_Text under study_:
□ □ □

Users could make as many videos as they wanted and share their creations with friends via social media. More than 42,000 videos were created and 5,700 videos were shared on social media.
Canadians elect a new Mountain Dew flavour
Instead of rolling out a new Mountain Dew flavour every summer, PepsiCo Canada and BBDO decided to launch four of the top U.S. flavours in Canada simultaneously. Canucks were asked to try each flavour and given a limited time to vote for the one they wanted to see stay on shelves.
“DEWmocracy” launched with an adrenaline-pumping spot, with each flavour packed in crates at a secret base in the U.S. desert and loaded onto a cargo plane. Once over Canada, the crates were pushed out and shown falling to the ground. The spot ended with a cliffhanger (not showing which crate made it out alive) and asked fans to vote to save their favourite flavour. There were 1.7 million votes in total.
The brand invited its male target of 16- to 24-year-olds to vote via Facebook or text. Voting gave them the chance to win $50,000 and they could increase their chances by going online and entering pins found on the product. More than 136,000 pins were redeemed and at the close of voting, the brand had achieved 110% of its full-year volume goal in six months.
Dew also reached out to its core group of fanatics with a secondary contest, inviting them to create a video for their favourite flavour for the chance to win 1% of the net sales for two years.
Doritos ignites a social inferno
The new Doritos Inferno chips were set to arrive in Canada and the brand wanted to show its target of 16- to 24-year-old guys that the new flavour is one of the spiciest ever.
For this target, flames make everything awesome, and by giving them the ability to light their Facebook status on fire, Doritos and BBDO helped ignite a social conversation around the new flavour. Fans were invited to visit the Doritos Inferno microsite to set fire to their Facebook statuses (using real footage of flames) and then share it with friends.
People were driven to the site via promoted tweets, as well as rich banner ads, where they could directly type their fiery status. Radio and TV ads helped support the launch, with the brand targeting “hot” TV shows and replacing the “viewer discretion is advised” message with a warning to viewers that the content they were viewing was “wicked awesome hot” – similar to the new Doritos Inferno.

□ □ □

_Questions to answer_:
1. From the text on the Mountain Dew and Doritos campaigns, output the passage that begins with the words "The brand invited" and ends after the words "the spiciest ever.", copied word for word.
2. Answer these questions using the text on the Mountain Dew and Doritos campaigns:
(a) How many votes were cast in total in "DEWmocracy"?
(b) What prize could fans win in the secondary video contest?
(c) Where were fans invited to go to set fire to their Facebook statuses?
3. Write the next part of the text on the Mountain Dew and Doritos campaigns, continuing from its final sentence.

□ □ □

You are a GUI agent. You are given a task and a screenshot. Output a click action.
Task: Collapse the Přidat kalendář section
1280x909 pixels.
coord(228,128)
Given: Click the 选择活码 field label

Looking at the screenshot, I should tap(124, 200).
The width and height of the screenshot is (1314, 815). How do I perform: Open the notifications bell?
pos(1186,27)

□ □ □

_Answers for this exercise_:
1.
The brand invited its male target of 16- to 24-year-olds to vote via Facebook or text. Voting gave them the chance to win $50,000 and they could increase their chances by going online and entering pins found on the product. More than 136,000 pins were redeemed and at the close of voting, the brand had achieved 110% of its full-year volume goal in six months.
Dew also reached out to its core group of fanatics with a secondary contest, inviting them to create a video for their favourite flavour for the chance to win 1% of the net sales for two years.
Doritos ignites a social inferno
The new Doritos Inferno chips were set to arrive in Canada and the brand wanted to show its target of 16- to 24-year-old guys that the new flavour is one of the spiciest ever.

2.
(a) 1.7 million votes.
(b) 1% of the net sales for two years.
(c) The Doritos Inferno microsite.

3.
Inferno surpassed its sales target by 44% and the brand saw its market share grow by 2.1%. The campaign saw more than 50,000 statuses get torched and users spent an average of five minutes playing with the fire tool.
CAMPAIGN OF THE YEAR
Ministry of Health takes on social smoking
How do you stop young, occasional smokers from forming a habit that would become increasingly difficult to break when they are in denial of the habit altogether? Traditional scare tactics showing blackened lungs and tracheotomy tubes don’t really work because they don’t see themselves as smokers and reject these consequences.
The Ministry of Health and Long-term Care enlisted BBDO to help develop a campaign that would show “social smokers” and peers just how ridiculous the act is. The agency created a predominantly digital campaign, which included humourous online videos that compare social smoking to other undesirable behaviours like “social farting,” “social earwax picking” and “social nibbling.”
The ads were seeded though pre-roll, bloggers, cinema, video sites and online display ads. The campaign also confronted social smokers in the act with posters, coasters and mirror clings in bars and restaurants.
The videos went viral and generated more than two million views on YouTube in the first week. The campaign garnered more than 90 million impressions, reaching four in 10 Ontarians, and it picked up a Bronze Integrated Titanium Lion at the 2013 Cannes International Festival of Creativity.